Joshua B. Plotkin

Assistant Professor of Biology (SAS), Computer and Information Science (SEAS)

Martin Meyerson Assistant Professor of Interdisciplinary Studies

Research

OVERVIEW
I use mathematics and computation to study questions in evolutionary biology. My research is primarily concerned with the origin and maintenance of genetic variation within populations. Related interests include the evolution of robustness and adaptability, the evolutionary ecology of viral populations,somatic evolution, and the evolution of social norms.

EVOLUTIONARY POPULATION GENETICS
We are broadly interested in population-genetic theory. A primary goal is the development of statistical methods for inferring the action of natural selection from intra-specific polymorphism data and from inter-specific sequence variation. Of particular interest are methods to infer the distribution of selection pressures across sites, the recombination rates between sites, and the structure of epistatic interactions among sites.

ROBUSTNESS AND ADAPTABILITY
How do organisms ensure robustness against genetic and environmental perturbations? How do organsisms simultaneously achieve sufficient plasticity to adapt to changing environments?
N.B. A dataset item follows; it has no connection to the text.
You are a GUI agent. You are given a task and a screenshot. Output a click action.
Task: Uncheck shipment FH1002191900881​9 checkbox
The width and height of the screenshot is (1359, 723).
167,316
These questions are particularly puzzling in the context of viral populations. Viruses are bound by the same constraints that shape the evolution of higher organisms: the need to replicate with fidelity and adapt to local environments. Viral proteins are governed by the same physical laws that determine folding and functionality in higher organisms. But viruses are often subject to genetic mutations and environmental changes at rates that vastly exceed those of all other living organisms. As a result, the persistence of viruses presents an enigma: How can a viral population achieve both sufficient robustness against high mutation rates, as well as sufficient plasticity to adapt to rapidly changing environments? On the one hand, a viral population must purge itself of deleterious mutants; but at the same time it must be prepared to leverage genetic diversity in order to escape a host's immune system.

We are exploring the counterpoised requirements for robustness and adaptability by developing mathematical models of viral evolution. Models are complemented and parameterized by statistical inferences from empirical sequence data.

VIRAL MOLECULAR EVOLUTION
Influenza viruses offer an extraordinary opportunity for improving our understanding of molecular evolution. Roughly 30% of sites in influenza's primary surface antigen have undergone amino-acid substitutions over the past four decades –- the equivalent of millions of years of protein evolution in mammals. Influenza's remarkable evolutionary rate is driven by selection for novel antigenic variants that evade antibodies in the host population. We are leveraging the vast quantity of available viral sequence data to quantify the nature of selection pressures on influenza proteins. We are particularly interested in the differences between diversifying and directional positive selection, temporal changes in selective regimes, the identification of selectively neutral networks, and the structure of epistatic relations between sites.

Related projects include the modeling and inference of influenza epidemic fluctuations.

TROPICAL SPECIES DIVERSITY
We also pursue research into the distribution and abundances of tropical tree species. To what degree can we predict species diversity within a regional community? How does spatial autocorrelation affect our ability to estimate local diversity and species turnover from restricted samples? We address these questions through simulation, modelling, and analysis of largescale tropical forest surveys.